There are any number of troubling questions raised by all this, but this one stands out above all the others: just how stupid do these people think we are, anyway?
In a pre-Davos propaganda effort to enumerate the virtues of a Canada-China free trade deal, the CCBC selectively provided a sneak peek of a study it commissioned jointly with the Canadian Council of Chief Executives.
Here are some of its highlights: a free-trade deal could boost Canada’s China-bound exports by $7.7 billion and add 25,000 jobs to the Canadian economy by 2030, and could further match the three-per-cent tariff advantage over Canadian commodities that Australia recently secured in its trade deal with China. Coal was specifically mentioned.
Fair enough. But wait a minute. Coal? Last year, China boosted its new coal power plant capacity by more than 50 per cent, and Beijing approved 155 new coal-fired power plants, and now China is building coal plants for export. So much for the Paris climate agreement. I guess it’s not climate change if Canadian coal gets burned in China or someplace else.
Some more perspective: it sounds great, 25,000 new jobs by 2030. But Canada routinely gains or loses that number of jobs on a monthly basis.
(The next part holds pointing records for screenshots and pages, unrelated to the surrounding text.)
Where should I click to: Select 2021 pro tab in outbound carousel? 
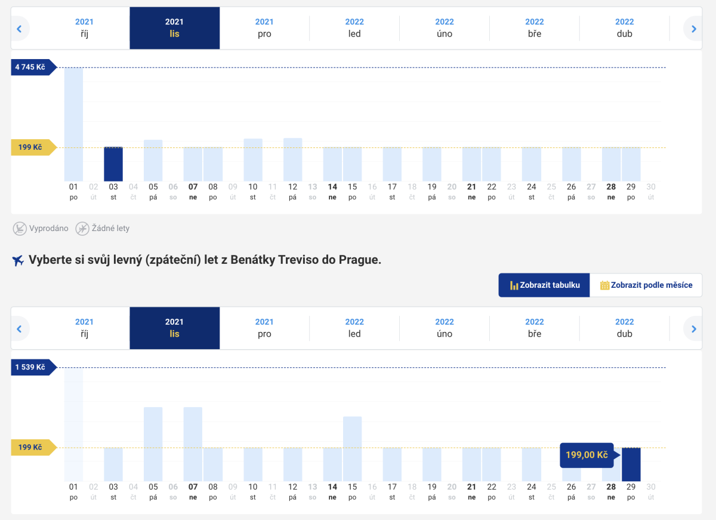264,28
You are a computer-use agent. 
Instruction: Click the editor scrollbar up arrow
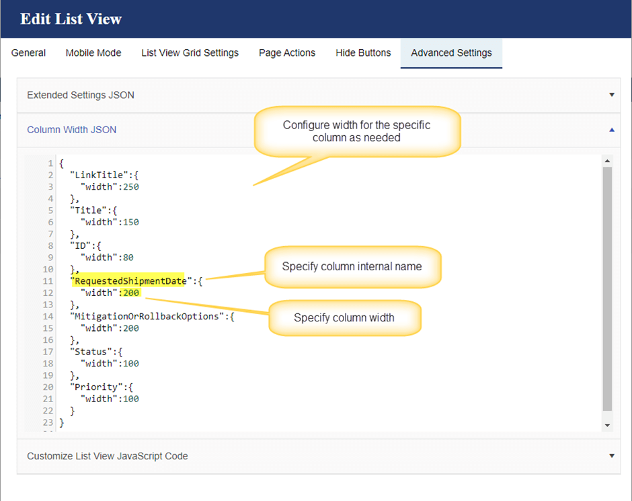pos(608,161)
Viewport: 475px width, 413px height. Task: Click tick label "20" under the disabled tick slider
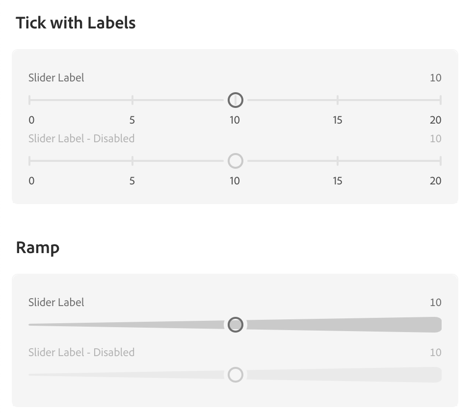pyautogui.click(x=435, y=181)
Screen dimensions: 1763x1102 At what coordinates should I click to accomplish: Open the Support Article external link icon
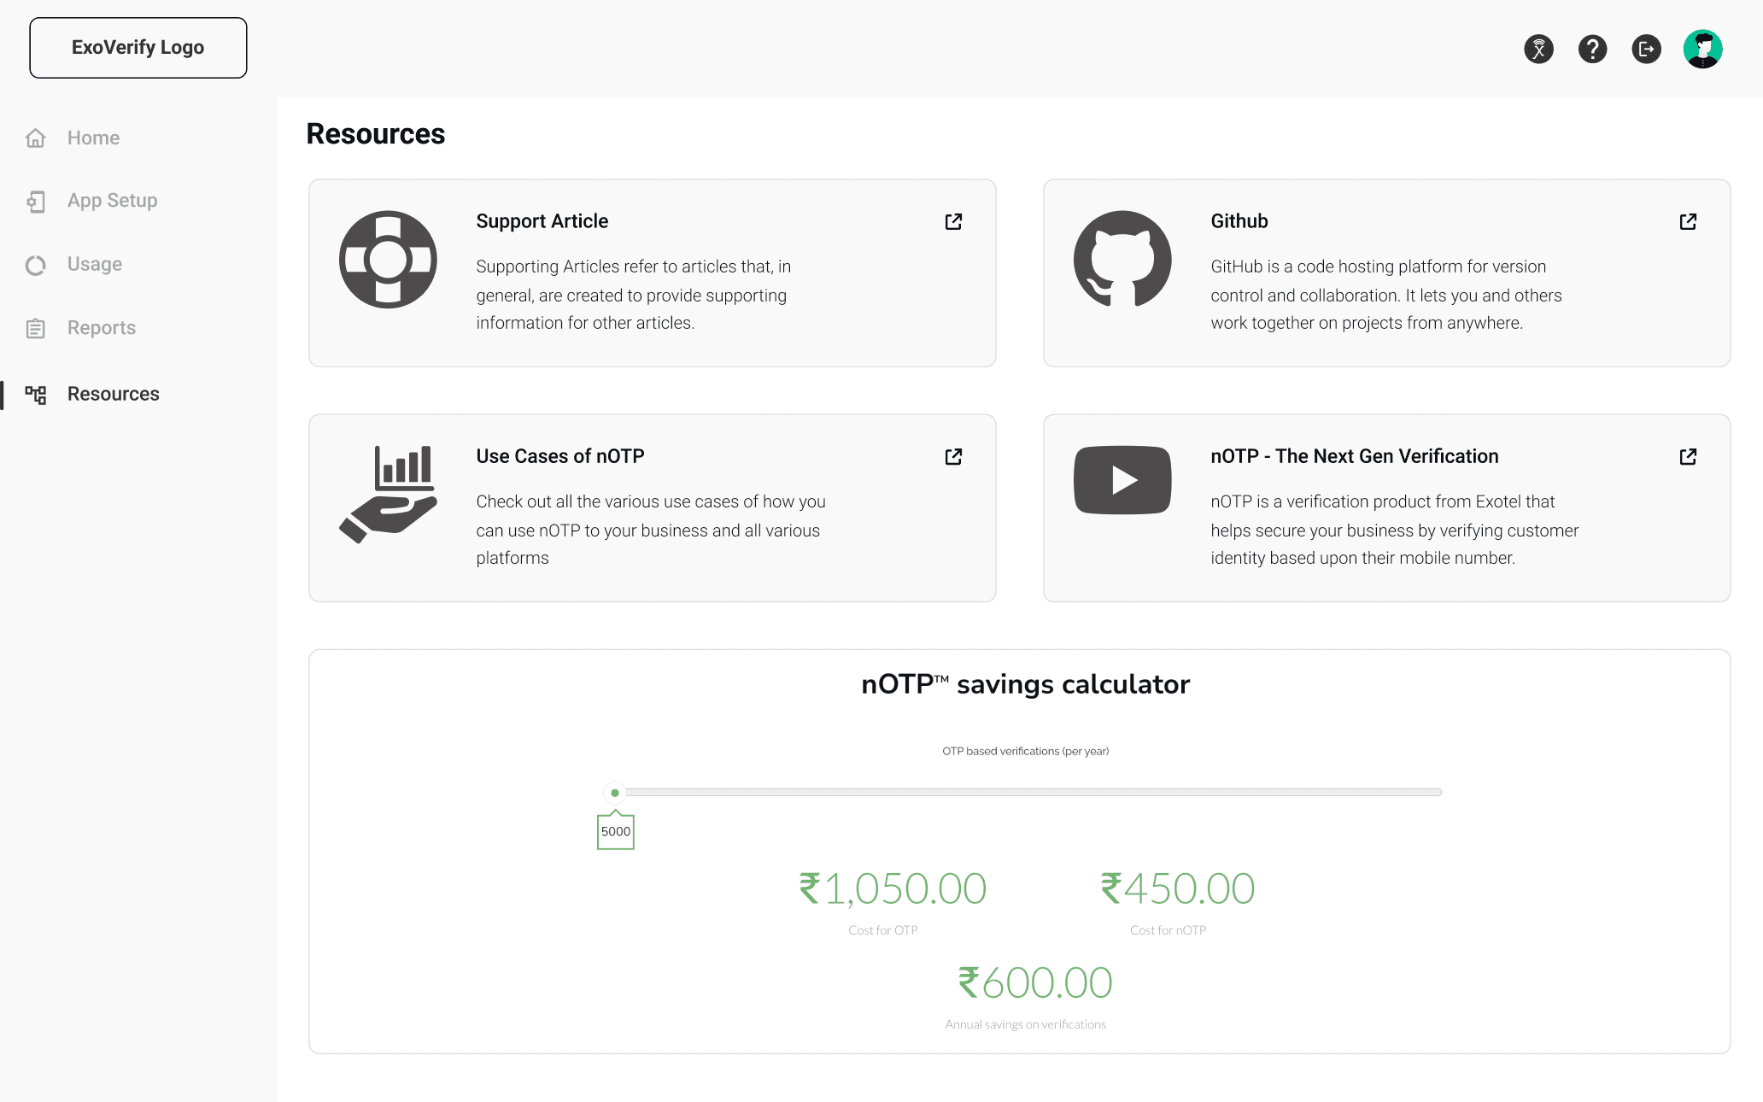pos(953,222)
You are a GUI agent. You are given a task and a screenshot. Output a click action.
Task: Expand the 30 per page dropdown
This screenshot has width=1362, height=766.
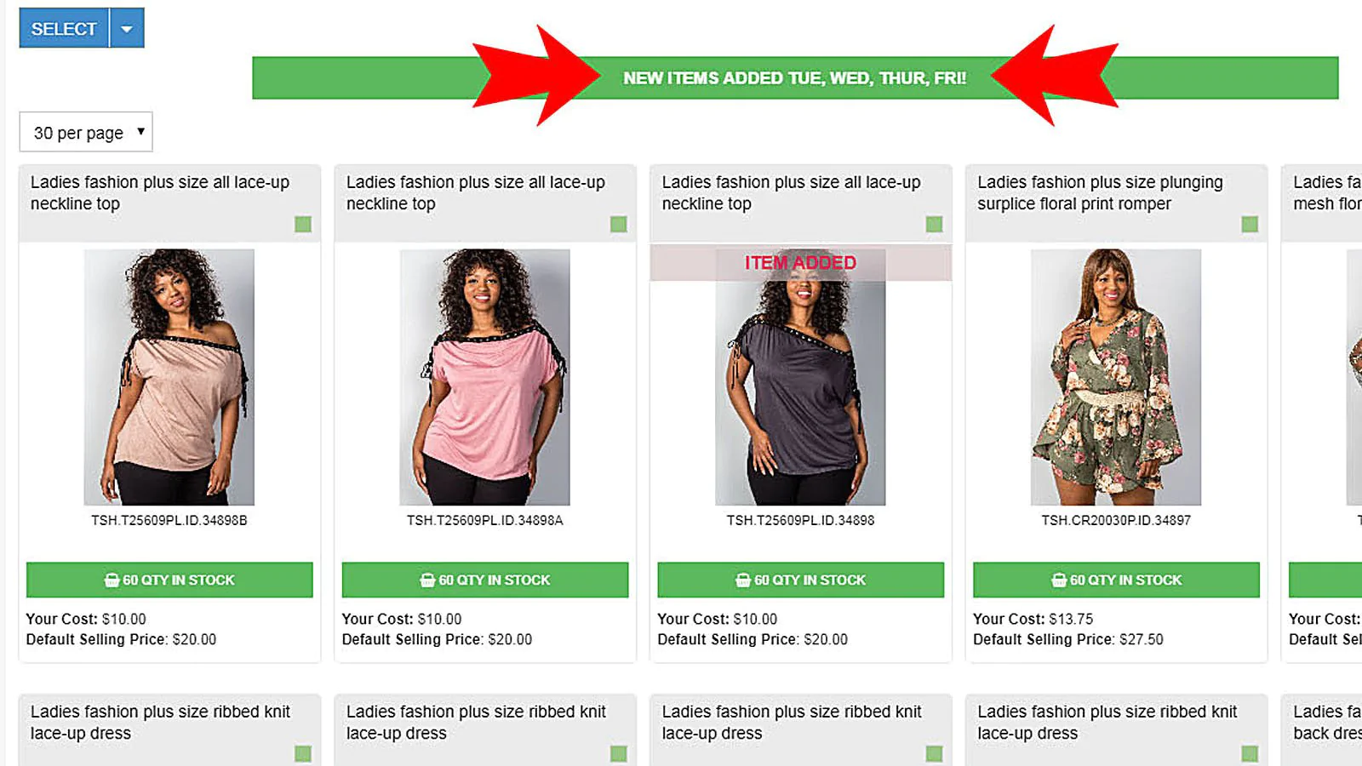click(x=86, y=132)
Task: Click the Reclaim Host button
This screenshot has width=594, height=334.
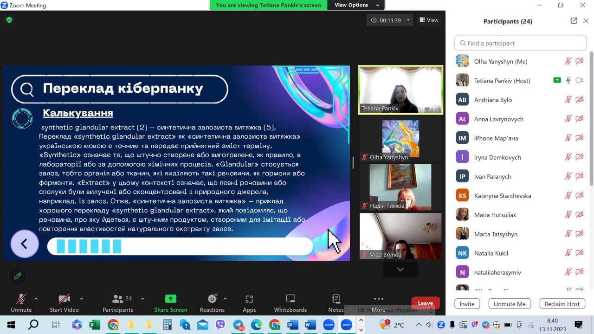Action: coord(562,304)
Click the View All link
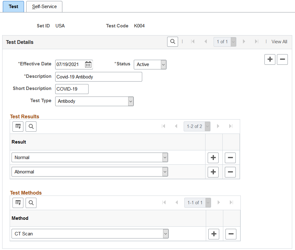 pyautogui.click(x=279, y=42)
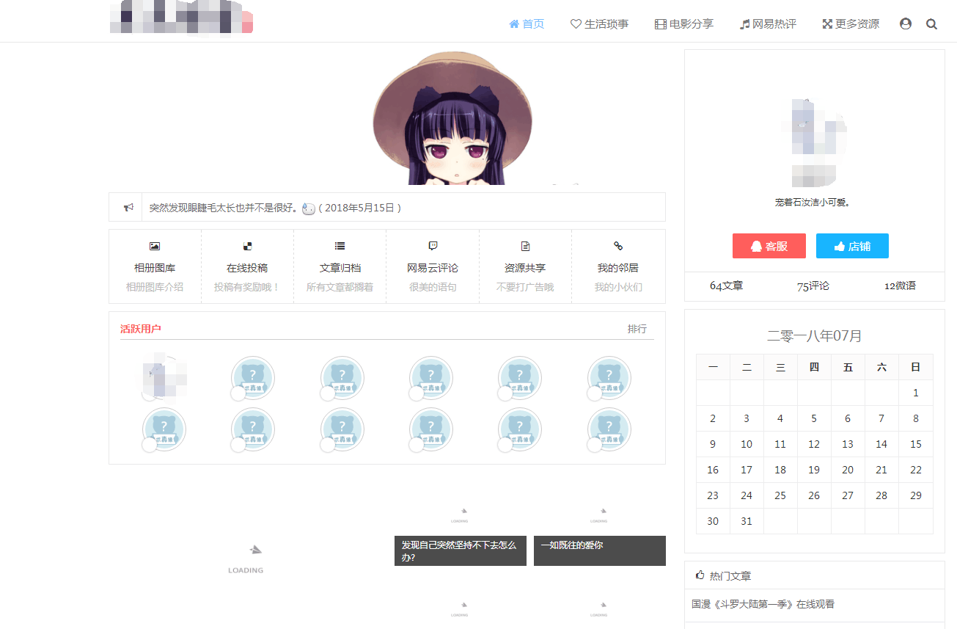Open the 相册图库 photo gallery icon
957x629 pixels.
pyautogui.click(x=155, y=246)
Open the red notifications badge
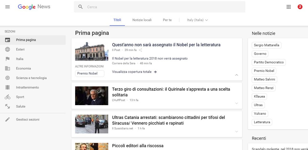308x150 pixels. pyautogui.click(x=300, y=7)
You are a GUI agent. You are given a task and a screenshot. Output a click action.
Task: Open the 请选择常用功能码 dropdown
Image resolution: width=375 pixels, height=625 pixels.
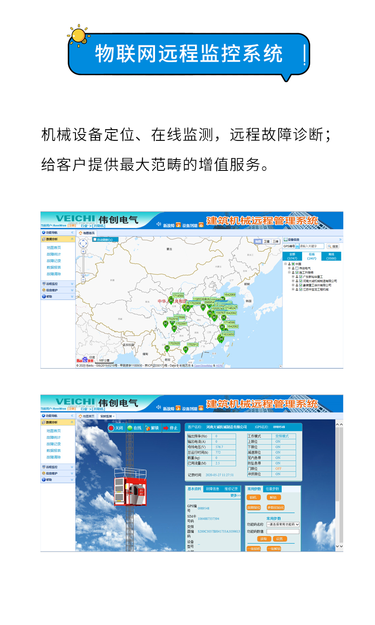pyautogui.click(x=283, y=525)
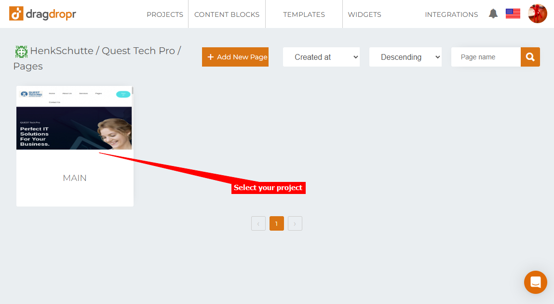
Task: Click the Add New Page button
Action: coord(235,57)
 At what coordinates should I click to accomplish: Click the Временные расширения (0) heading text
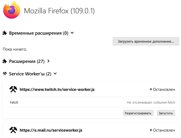[x=39, y=33]
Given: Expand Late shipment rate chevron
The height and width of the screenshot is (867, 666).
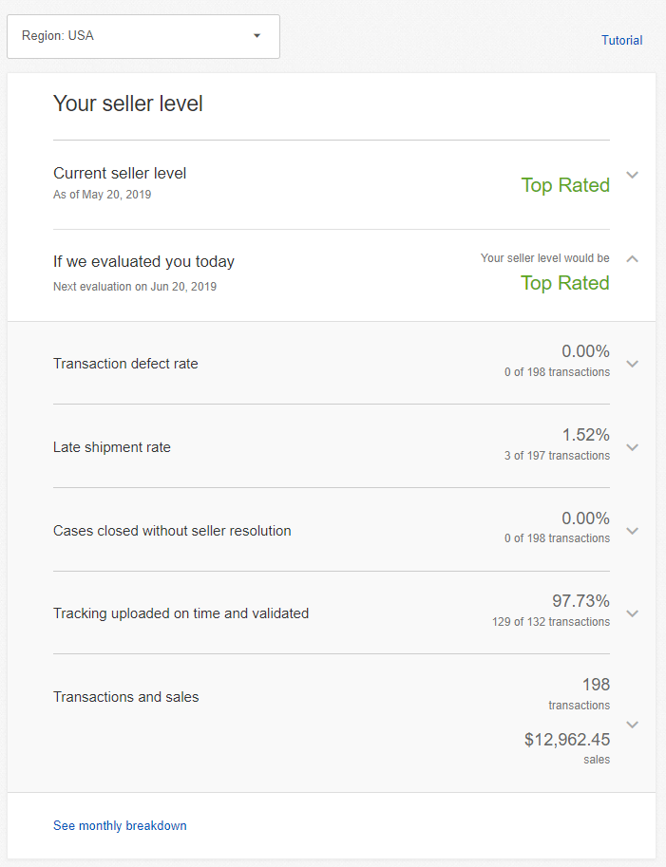Looking at the screenshot, I should [633, 447].
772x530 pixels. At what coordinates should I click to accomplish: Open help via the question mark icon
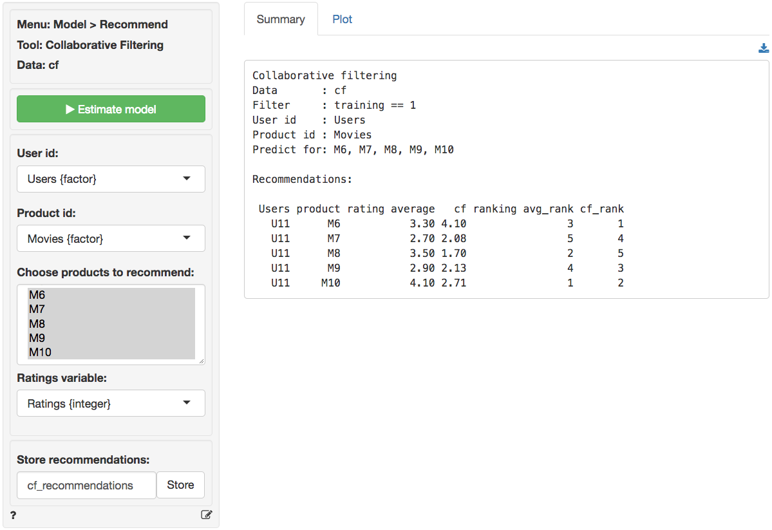click(14, 515)
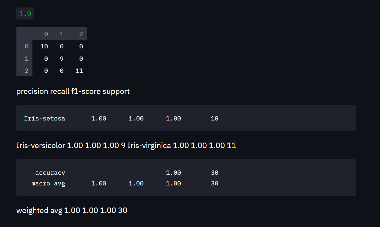
Task: Click the green 1.0 accuracy value
Action: point(25,14)
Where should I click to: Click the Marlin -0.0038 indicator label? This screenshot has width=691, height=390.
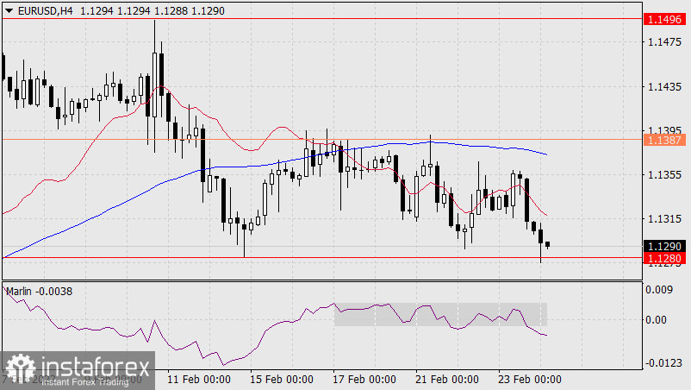pos(40,291)
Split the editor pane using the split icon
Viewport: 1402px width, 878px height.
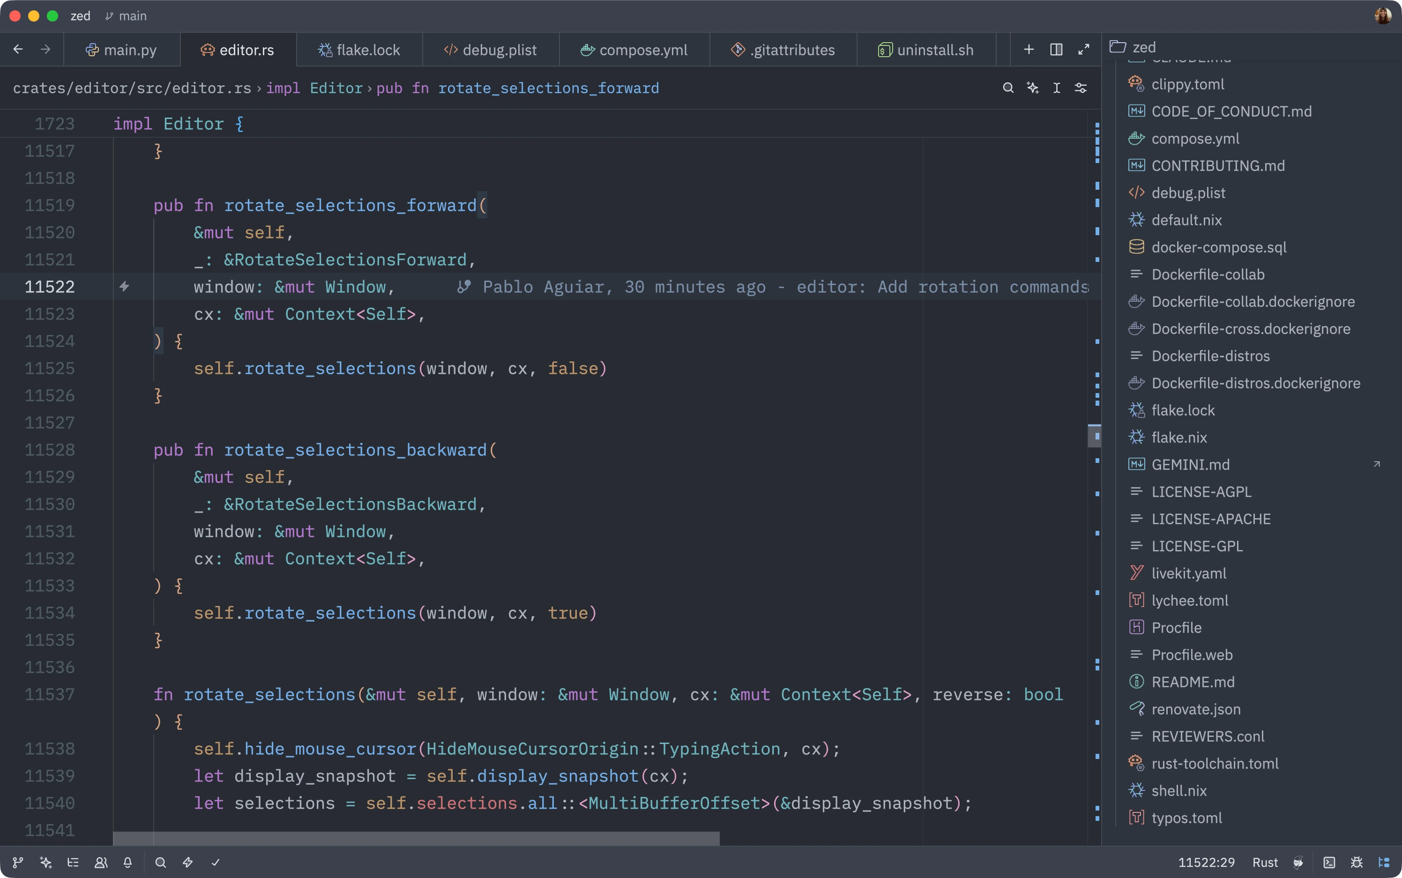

Canada’s total exports into global markets reached a record high of $528.8 billion in 2014, the last year with fully available figures. A mere $18.8 billion of those exports went to China.
A boost of $7.7 billion 15 years from now wouldn’t even put a dent into our trade deficit with China, which exported $58.8 billion worth of stuff into Canada in 2014. And much of that stuff is produced by the sweatshop labour of roughly one-sixth of humanity.
The China Labor Bulletin, based in Hong Kong, reported last month that 2015 ended with 2,774 wildcat strikes and other types of labour conflicts through the year, twice the extent of unrest over 2014, and all in defiance of the officially-recognized All-China Federation of Trade Unions — an outfit of the sort formerly known in Canadian trade union circles as a “yellow dog” union.
Meanwhile, five employees of Hong Kong’s Mighty Current Media, which specializes in fiercely critical books about China’s Communist Party apparatchiks, have gone missing, believed to have been “disappeared” by Beijing’s secret police. Last week, Peter Dahlin, the Swedish co-founder of the Chinese Urgent Action Group (CUAG), was arrested in Beijing, and embassy officials have been denied access to him.
The CUAG specializes in providing support to Chinese human rights lawyers. Amnesty International reckons that more than 240 lawyers and activists have been detained or questioned over the past two years. At least 30 are still missing or are in custody. Earlier this week, several of them were formally charged with offences involving “subversion.”
If that’s the kind of regime that Trudeau’s shiny new Liberals want to embrace in a free trade agreement, then fine, let’s have this conversation. But a little less of the sanctimonious hogwash about sunny ways, and a hell of a lot less of the cheap propaganda, please.